Fecal Microbiota Transplantation

Past, Present and Future

Olga C. Aroniadis; Lawrence J. Brandt


Curr Opin Gastroenterol. 2013;29(1):79-84. 

In This Article

Treatment of Gastrointestinal Diseases: Irritable Bowel Syndrome and Chronic Constipation

Postinfectious IBS has been reported in up to 30% of patients with acute gastroenteritis, suggesting that the pathogenesis of IBS may be intimately linked to an altered intestinal microbiota.[47–49] The composition of the intestinal microbiota in patients with IBS has not been extensively studied, however, patients with constipation-predominant IBS have been shown to increase population of sulphate-reducing bacteria compared with healthy controls.[50] Probiotics can restore the intestinal microbiota in patients with IBS[49,51] and result in improvement of postinfectious IBS in animal models;[11] FMT, however, may prove more beneficial, as donated feces, in a sense, are the ultimate human probiotic.

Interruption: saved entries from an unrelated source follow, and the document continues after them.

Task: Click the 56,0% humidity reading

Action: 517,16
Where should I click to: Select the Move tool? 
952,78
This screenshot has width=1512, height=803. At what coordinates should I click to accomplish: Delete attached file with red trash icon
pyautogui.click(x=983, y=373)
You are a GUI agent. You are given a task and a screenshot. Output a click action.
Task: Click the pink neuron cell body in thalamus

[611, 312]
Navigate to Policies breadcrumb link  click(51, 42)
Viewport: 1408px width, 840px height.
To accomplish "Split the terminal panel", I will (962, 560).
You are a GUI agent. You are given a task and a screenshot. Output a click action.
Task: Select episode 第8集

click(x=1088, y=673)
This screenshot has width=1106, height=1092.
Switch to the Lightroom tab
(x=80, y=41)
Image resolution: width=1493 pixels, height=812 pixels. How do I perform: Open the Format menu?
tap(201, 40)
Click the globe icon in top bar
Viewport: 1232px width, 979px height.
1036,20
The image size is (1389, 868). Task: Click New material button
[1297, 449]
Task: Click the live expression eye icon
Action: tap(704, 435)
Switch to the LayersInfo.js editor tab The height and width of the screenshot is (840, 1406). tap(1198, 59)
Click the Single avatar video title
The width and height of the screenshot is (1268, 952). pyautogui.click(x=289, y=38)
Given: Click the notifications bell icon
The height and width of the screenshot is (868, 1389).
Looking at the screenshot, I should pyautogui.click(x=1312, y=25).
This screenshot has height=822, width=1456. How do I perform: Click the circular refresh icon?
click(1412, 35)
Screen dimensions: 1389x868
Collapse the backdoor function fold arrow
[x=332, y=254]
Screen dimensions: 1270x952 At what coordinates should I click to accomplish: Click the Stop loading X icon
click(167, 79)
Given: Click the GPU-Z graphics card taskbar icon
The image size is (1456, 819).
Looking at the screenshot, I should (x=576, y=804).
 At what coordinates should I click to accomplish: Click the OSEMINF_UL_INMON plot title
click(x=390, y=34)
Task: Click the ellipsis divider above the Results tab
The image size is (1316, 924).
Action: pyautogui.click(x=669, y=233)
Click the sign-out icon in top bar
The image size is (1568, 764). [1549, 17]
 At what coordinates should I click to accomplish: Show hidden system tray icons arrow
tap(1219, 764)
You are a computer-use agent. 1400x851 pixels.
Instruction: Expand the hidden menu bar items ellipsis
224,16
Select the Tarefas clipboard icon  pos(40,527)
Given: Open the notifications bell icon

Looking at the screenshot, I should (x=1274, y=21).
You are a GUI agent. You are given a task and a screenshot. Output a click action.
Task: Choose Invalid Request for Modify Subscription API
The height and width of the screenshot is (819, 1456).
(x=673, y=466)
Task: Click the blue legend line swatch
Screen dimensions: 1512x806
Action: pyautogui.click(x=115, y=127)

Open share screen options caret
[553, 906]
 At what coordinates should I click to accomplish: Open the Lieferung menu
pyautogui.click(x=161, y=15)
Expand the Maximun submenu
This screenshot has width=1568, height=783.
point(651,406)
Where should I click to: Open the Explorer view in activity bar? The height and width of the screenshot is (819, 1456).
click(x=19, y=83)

In a case series of 55 patients with IBS and IBD treated with FMT, cure was reported in 20 (36%), decreased symptoms in nine (16%) and no response in 26 (47%) patients.[6] In another series, 45 patients with chronic constipation were treated with colonoscopic FMT and subsequent fecal enema infusions, 89% of whom (40 of 45 patients) reported relief in defecation, bloating and abdominal pain immediately after the procedure.[52] Normal defecation, without laxative use, persisted in 18 of 30 patients (60%) contacted 9–19 months later.[52]